A few years later, after going to college and working on a doctoral degree in art history, Dede moved to Myrtle Beach. She was at loose ends. Kitty was concerned about what she was going to do with her future. They were talking one day and Kitty said: “Well, you’ve always loved animals. Why don’t you become a veterinarian?”
“Bottom line is, Kitty redirected me towards some place I probably should have been going all along,” says Dede, who did become a successful veterinarian.

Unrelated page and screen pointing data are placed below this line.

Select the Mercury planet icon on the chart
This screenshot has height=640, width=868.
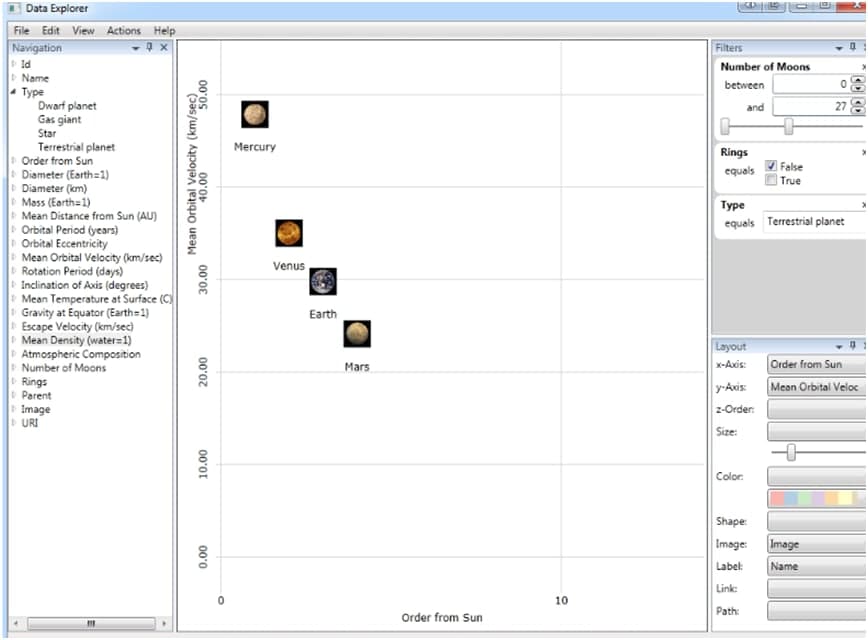tap(253, 114)
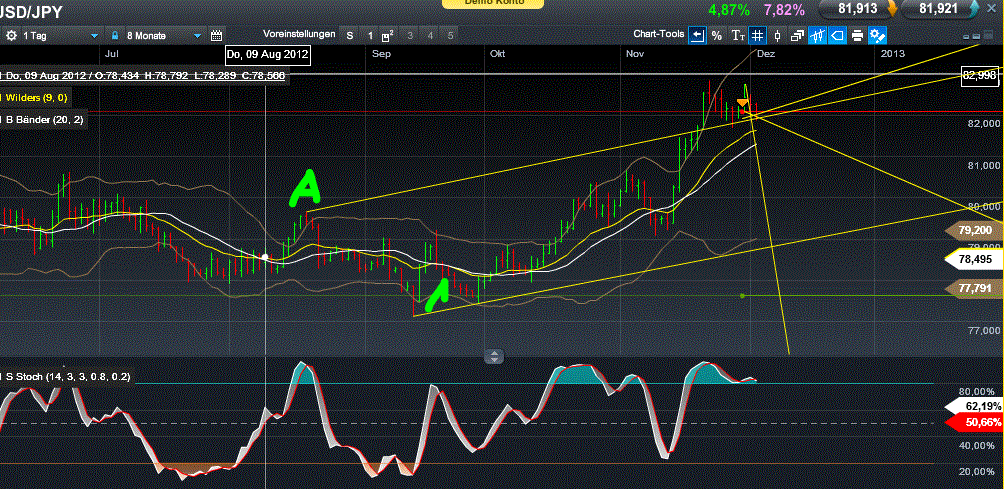Select preset S in Voreinstellungen
This screenshot has width=1004, height=489.
click(x=350, y=35)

Kitty also had a profound effect on Sheila Krynski’s life. Before she met Kitty for the first time, Marshall Hay gave Sheila some advice. “If you ever have a chance, look in Kitty’s eyes. They’re great,” he told her. And so when Kitty invited Sheila to lunch, she made it a point to do just that.
“She wasn’t looking at me, but it was like she was in touch with something about me, and just sort of figuring it out,” Sheila says. “Because right after that, she turned to me and said, ‘Do you know? I think I’ll ask you to play an audio tape tonight… because I think you can do that.”

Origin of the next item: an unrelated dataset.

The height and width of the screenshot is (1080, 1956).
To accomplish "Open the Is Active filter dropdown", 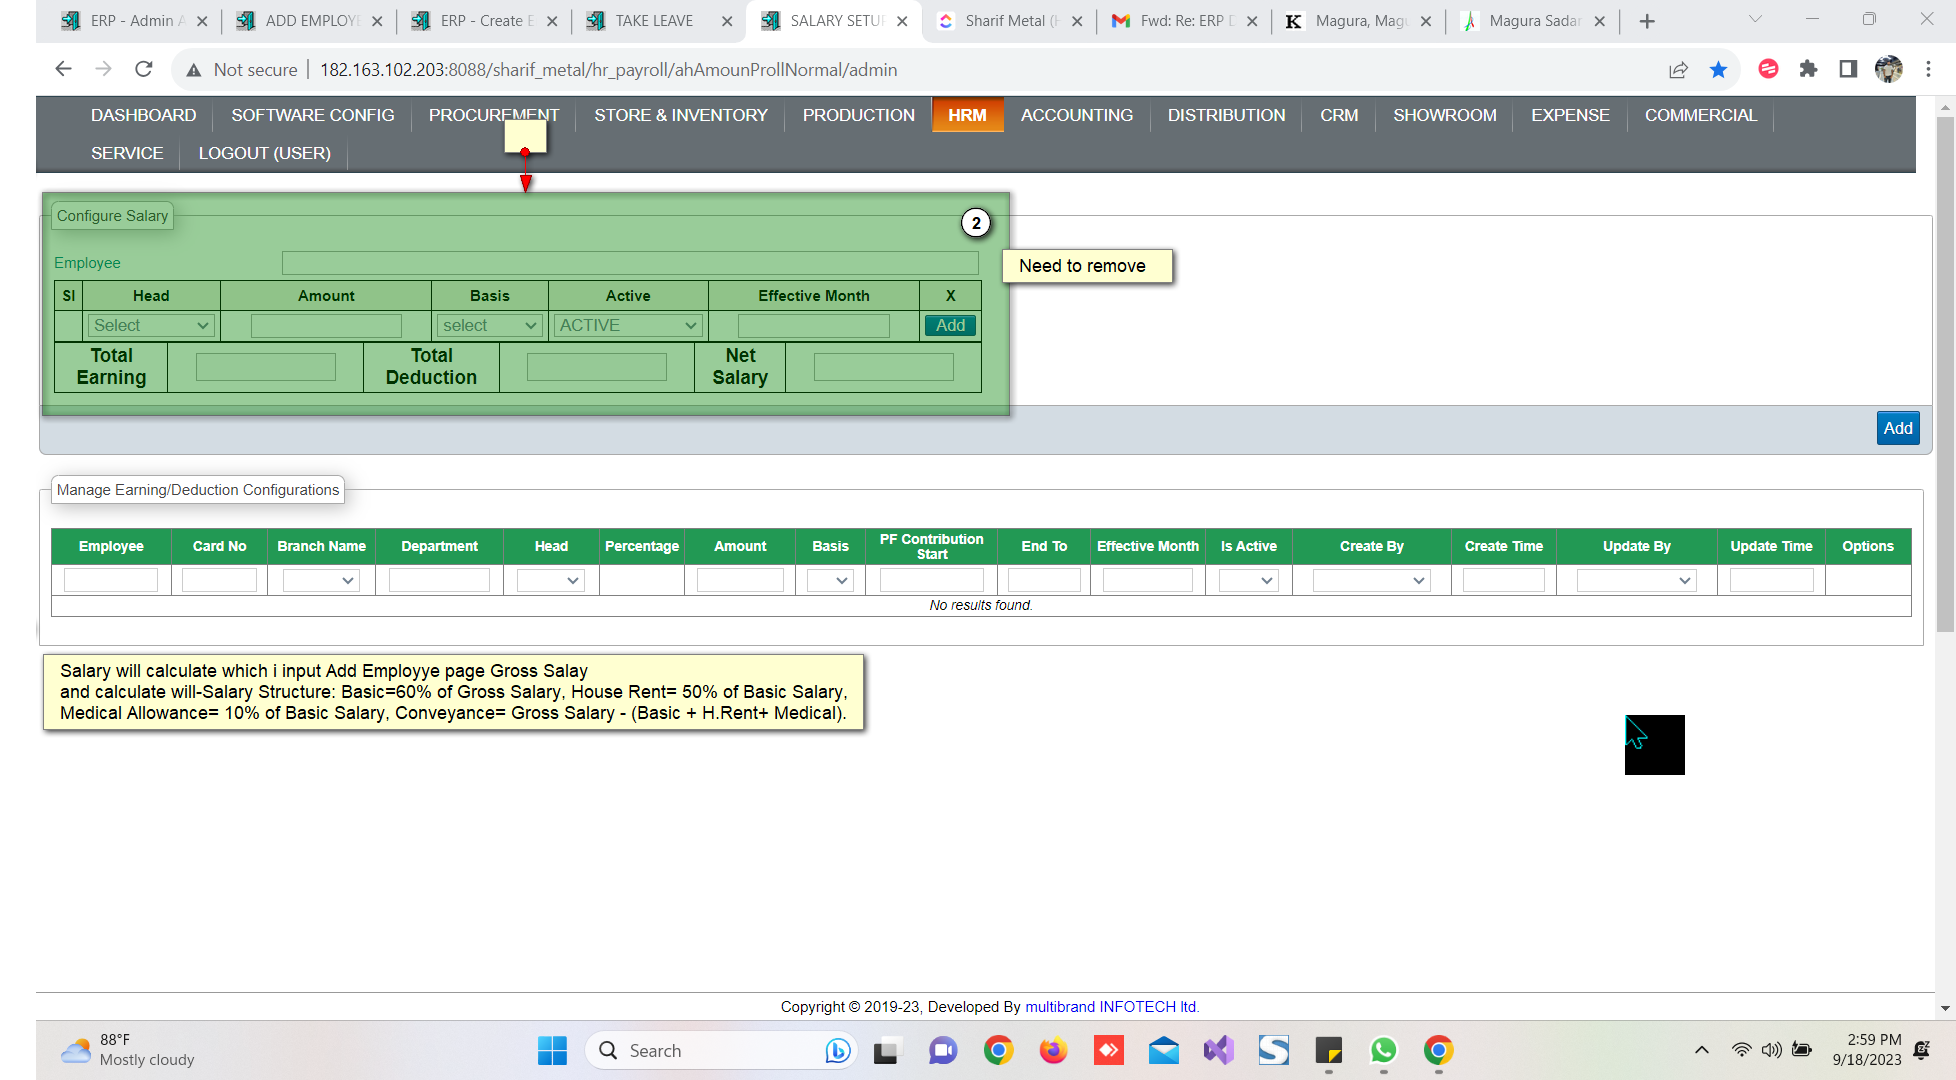I will 1248,580.
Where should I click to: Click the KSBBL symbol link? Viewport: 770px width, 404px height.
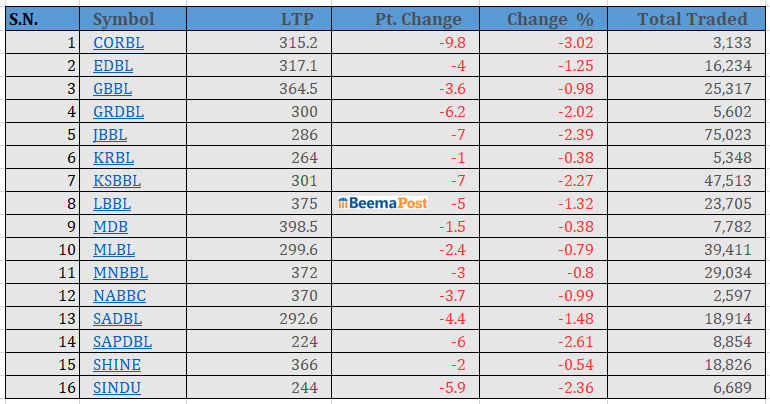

After that, Sheila began recording and distributing audio tapes, which she did for years – even sending the best of them to Baba at Guruprasad at His request. She also spent hours putting introductions onto the tapes so that He and others would know what they were about – and so that Baba would hear her voice!
Later on, Sheila also confided to Kitty she wasn’t happy being a teacher and she was thinking about becoming a printer.

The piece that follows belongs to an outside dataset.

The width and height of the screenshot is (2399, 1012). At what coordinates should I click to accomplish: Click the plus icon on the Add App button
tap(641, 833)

“Kitty got so excited. She said her father was a printer. She used to work in the print shop and set type,” Sheila says. And then Kitty added: “Baba will always need a printer.”
Sheila not only became a printer, but also co-founded the Sheriar Press, Sheriar Books and the Sheriar Foundation which has published over 50 books by and about Meher Baba.
Such stories reflect Kitty’s extraordinary intuition. And Kitty did see “the awakening of intuition”4 as closely tied to an increasing awareness of the “Oneness of all things, instead of [being] conscious of the manyness of illusion.”5 But Kitty also had a warning of sorts about giving intuition too much attention.
“On intuition Kitty said there is a danger in so much focus within,” Buz wrote about a dinner he and his wife Wendy had with Kitty in November of 1981. “She said that Baba never had them focus on themselves but always on Him. In all the work they did, they focused on Him, only. ‘I never talk about faith and love anymore, but think of, and try to please Him.’”6
In Part Two, Kitty’s unflagging enthusiasm.
1 Saroja, Buz and Wendy Connor, and Sheila Krynski, P.8. From the cable sent to India from the “Meher Center Family” on Kitty’s Passing.
2 Love Alone Prevails, Kitty Davy, p. 14
3 Ibid
4 The Awakener, Vol. 11, No. 2, ed. Filis Frederick, p. 2 – 7
5 Ibid
6 Buz and Wendy Connor, an unpublished manuscript.